### GOAL OF THE EXERCISE:
Please, without any pictures, transcribe the lines from the one holding "Tap the Michael iPod touch device icon" to the end of the listing, both ends included.

### LISTED RECORDS:

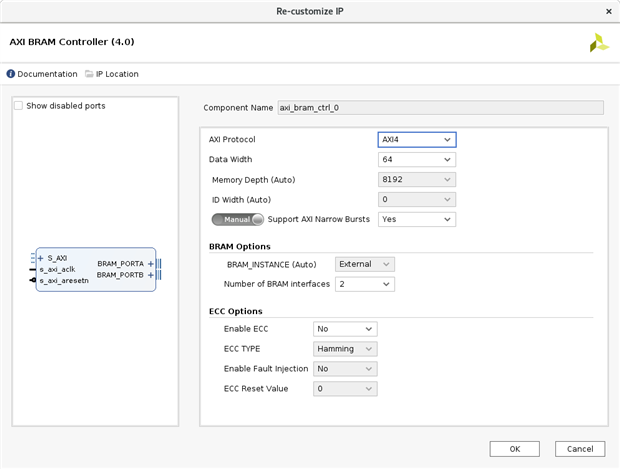Image resolution: width=620 pixels, height=469 pixels.
Task: Open the Enable ECC dropdown
Action: [345, 329]
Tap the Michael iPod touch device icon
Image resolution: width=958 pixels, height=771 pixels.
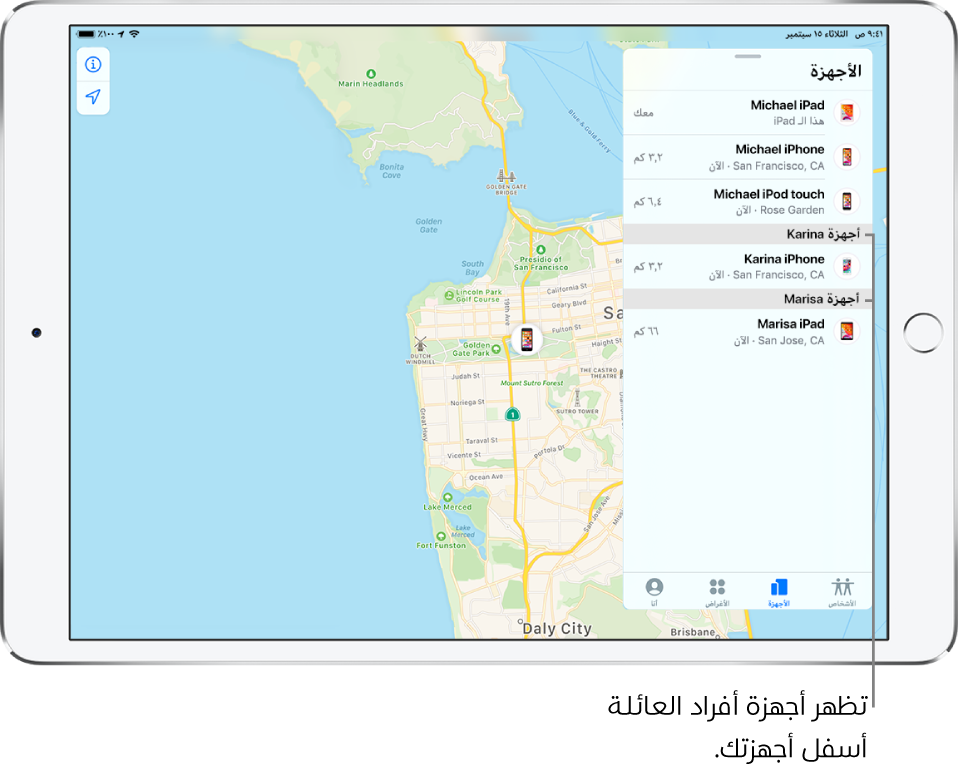846,201
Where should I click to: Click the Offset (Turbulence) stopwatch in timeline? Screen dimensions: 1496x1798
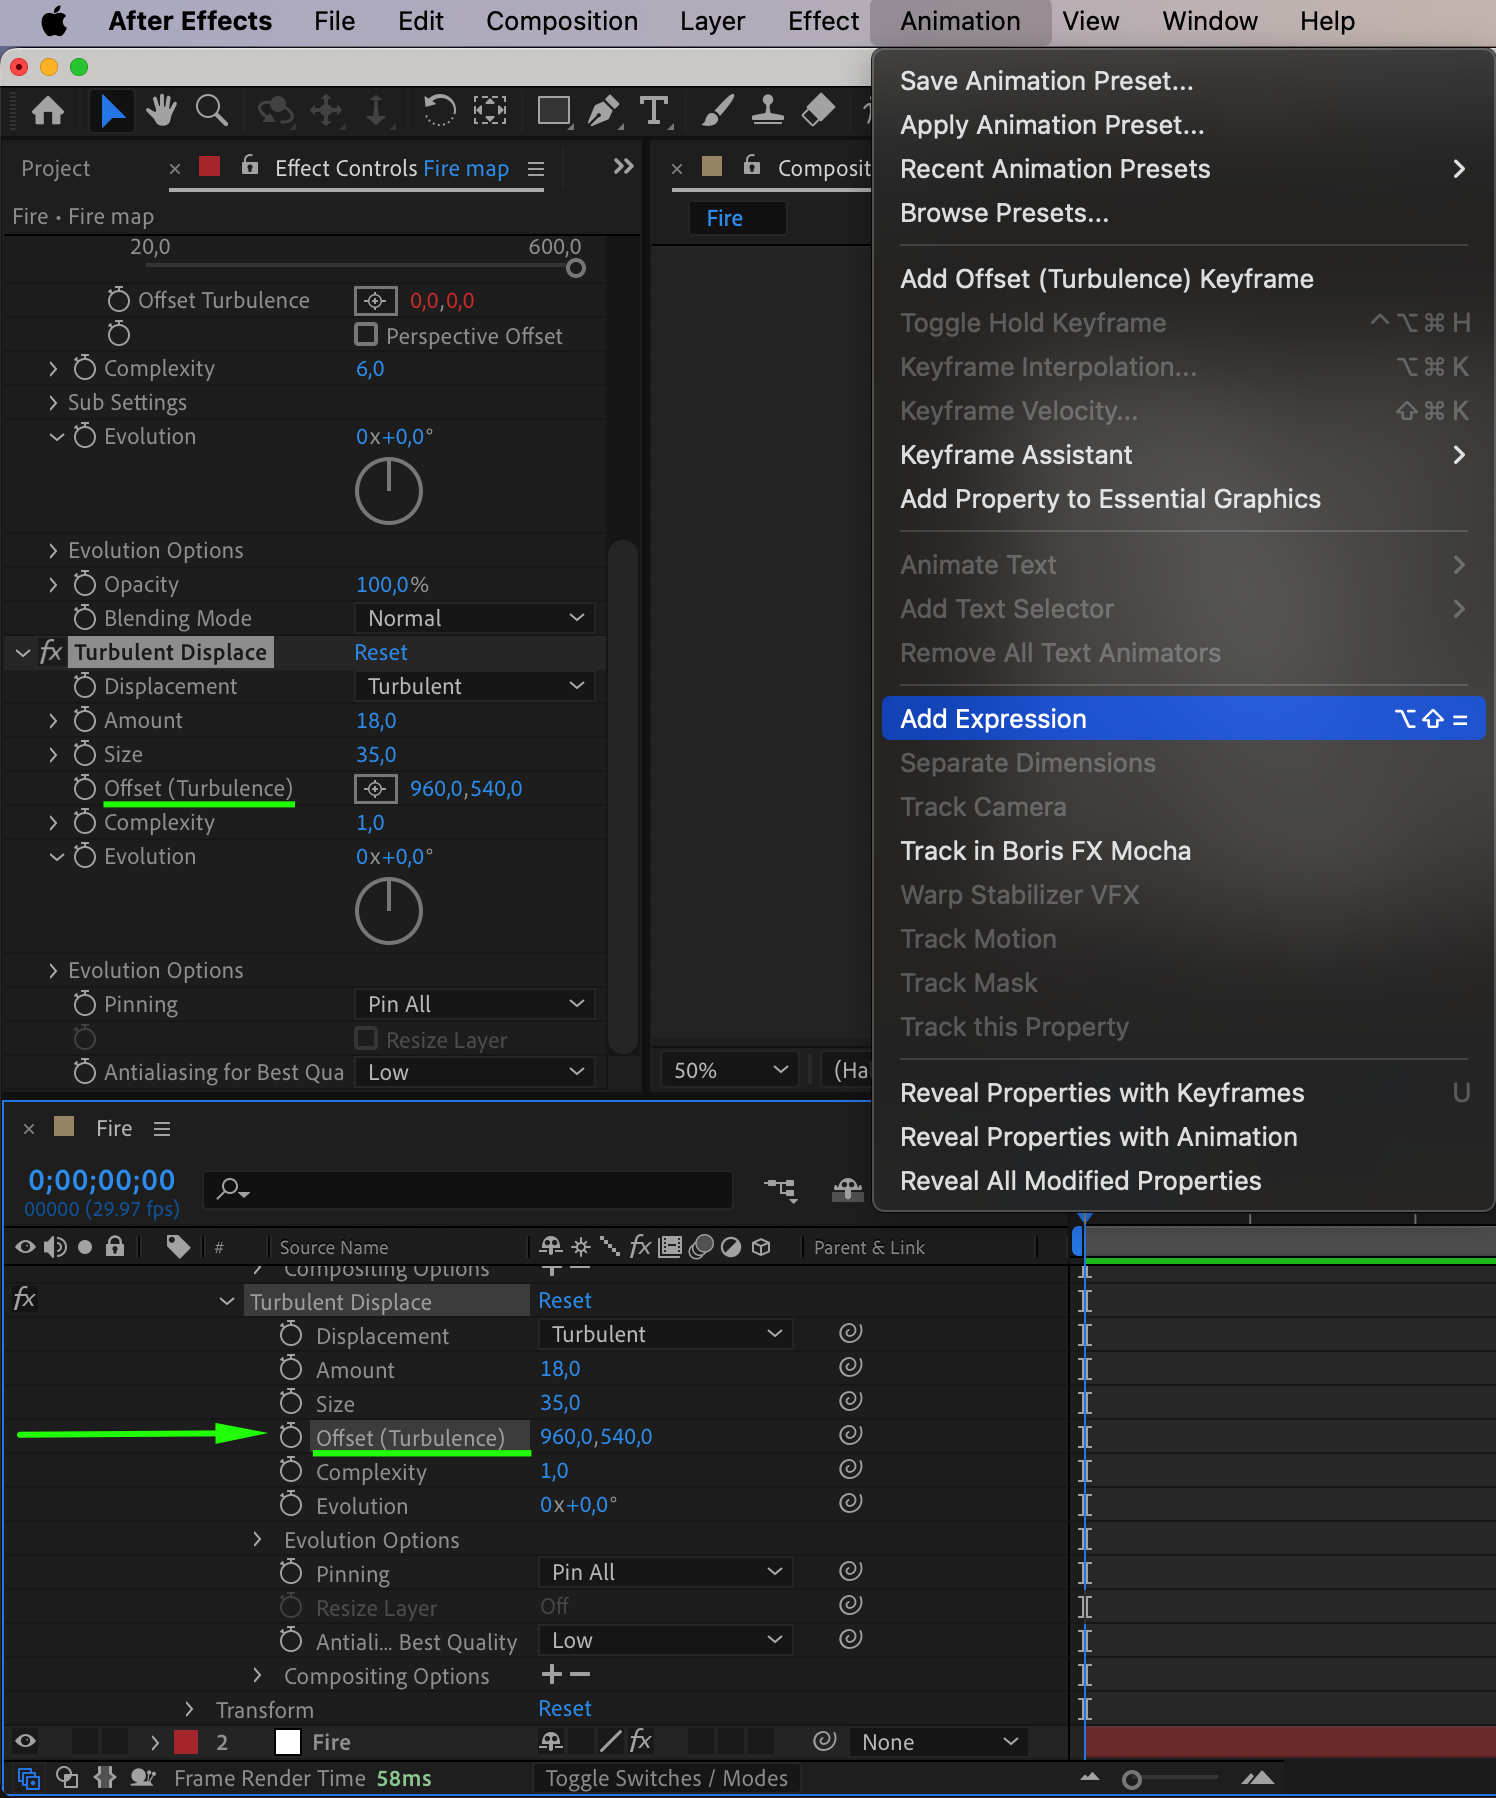click(290, 1437)
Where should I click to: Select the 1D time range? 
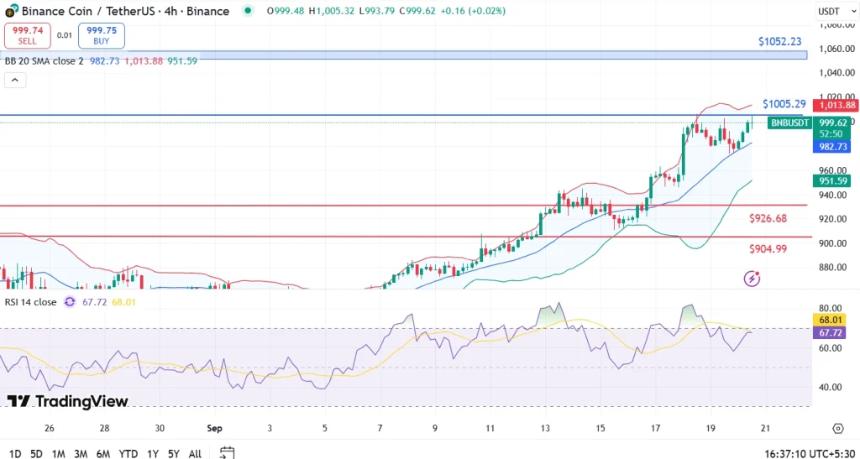(15, 454)
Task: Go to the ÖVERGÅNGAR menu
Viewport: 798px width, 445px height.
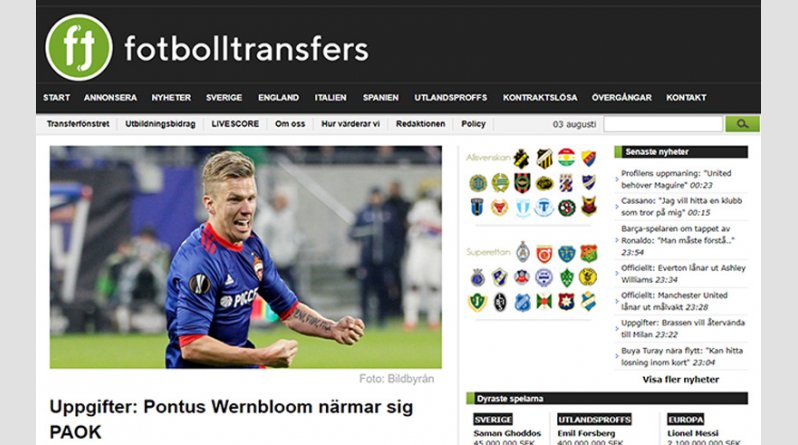Action: (621, 97)
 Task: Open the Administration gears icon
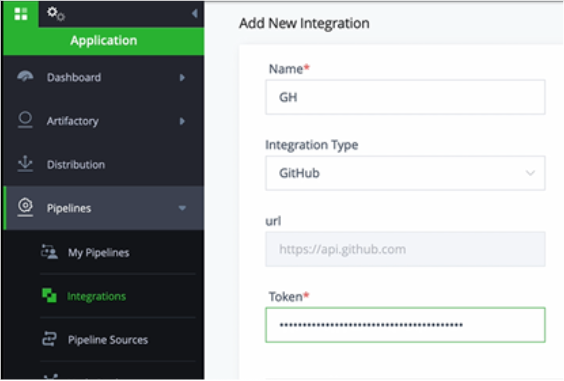point(56,14)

### YOUR SOLUTION:
Tap the Michael iPod touch device icon
Image resolution: width=958 pixels, height=771 pixels.
846,201
Where should I click to: Click the Offset (Turbulence) stopwatch in timeline? Screen dimensions: 1496x1798
click(290, 1437)
Where should I click to: Select the 1D time range? 
(15, 454)
Task: Go to the ÖVERGÅNGAR menu
Viewport: 798px width, 445px height.
Action: (621, 97)
 Task: Open the Administration gears icon
point(56,14)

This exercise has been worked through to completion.